Estratto della pagina:
════
Responsabilità professionale dell’avvocato, il concorso di colpa dell’assistito

luglio 28th, 2019|Articoli, Focus, Simona Arcieri|

Il contratto tra avvocato e cliente rientra nella categoria dei contratti d’opera professionali [1], e nello specifico è regolato dagli artt. 2230 [2] e ss. del codice civile e dalle norme del codice di deontologia professionale.

La responsabilità professionale

La responsabilità professionale sorge in capo al legale in ragione proprio dello svolgimento del suo mandato professionale. L’avvocato, infatti, tramite la stipulazione del contratto professionale di prestazione d’opera intellettuale, si impegna, nei confronti del proprio cliente, a porre in essere tutte le condizioni tecnicamente necessarie per consentire al cliente la realizzazione dello scopo perseguito (cd. obbligazione di mezzi) ma non anche a conseguirne il risultato (cd. obbligazione di risultato).

Ciò premesso, al fine di determinare la responsabilità dell’avvocato, sotto il profilo civilistico, si tiene conto del principio dettato dall’art. 1176, comma 2 c.c. [3] che prevede: “Nell’adempimento delle obbligazioni inerenti all’esercizio di un’attività professionale, la diligenza deve valutarsi con riguardo alla natura dell’attività esercitata”. Dunque l’avvocato, nell’esercizio dell’attività professionale,  deve impiegare la diligenza media – concetto certamente più ampio di quello di cui al comma 1 art. 1176 c.c. (cd. diligenza del buon padre di famiglia) –  in ragione proprio della natura e della qualità della prestazione.
════
Voci fornite:
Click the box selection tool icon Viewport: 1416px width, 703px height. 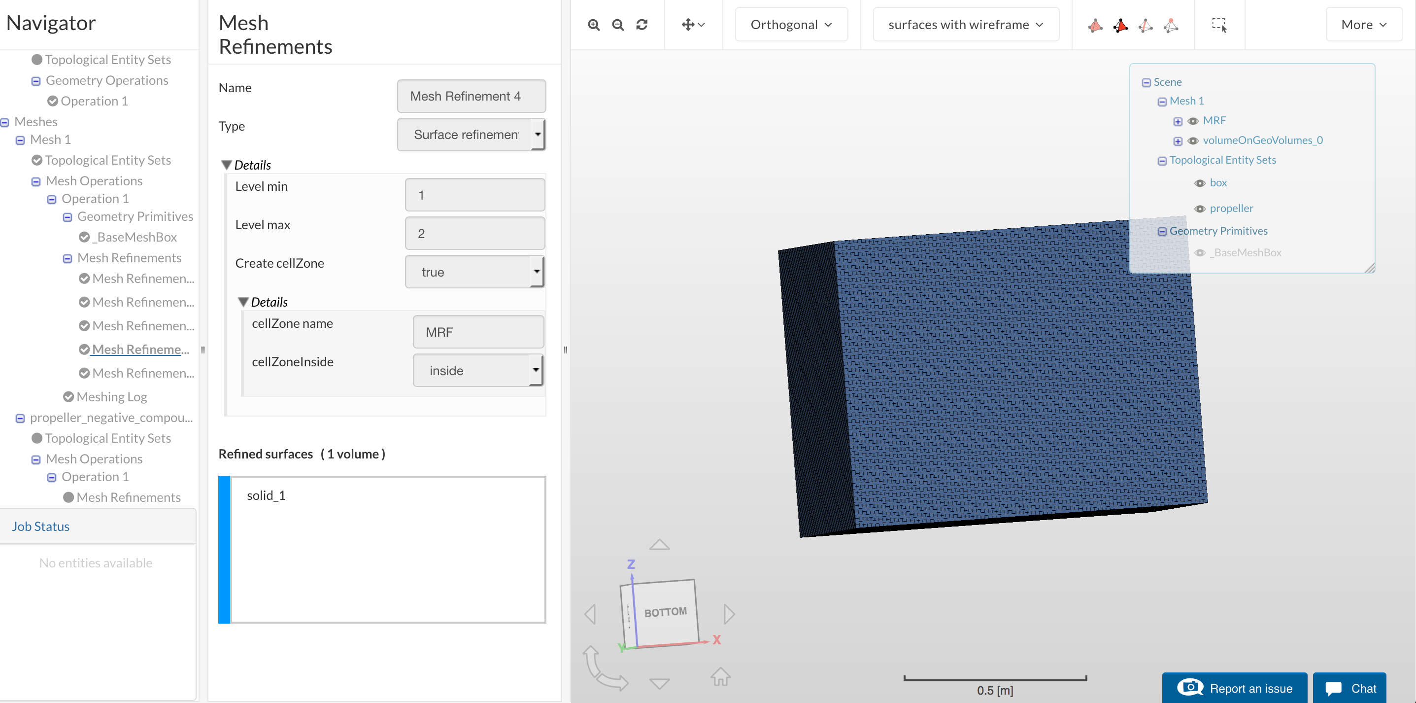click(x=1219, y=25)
════
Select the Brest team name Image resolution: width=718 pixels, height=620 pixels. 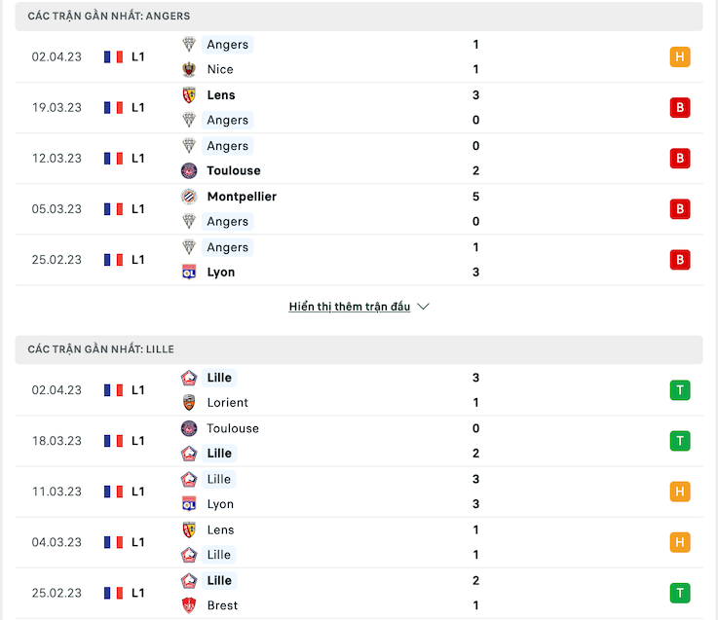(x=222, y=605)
════
Descrizione esercizio:
Riporta senza modifiche il tratto del testo sulla responsabilità professionale dell'avvocato che va da "Responsabilità professionale dell’avvocato, il" fino a "di deontologia professionale." compreso.

Risultato attività:
Responsabilità professionale dell’avvocato, il concorso di colpa dell’assistito

luglio 28th, 2019|Articoli, Focus, Simona Arcieri|

Il contratto tra avvocato e cliente rientra nella categoria dei contratti d’opera professionali [1], e nello specifico è regolato dagli artt. 2230 [2] e ss. del codice civile e dalle norme del codice di deontologia professionale.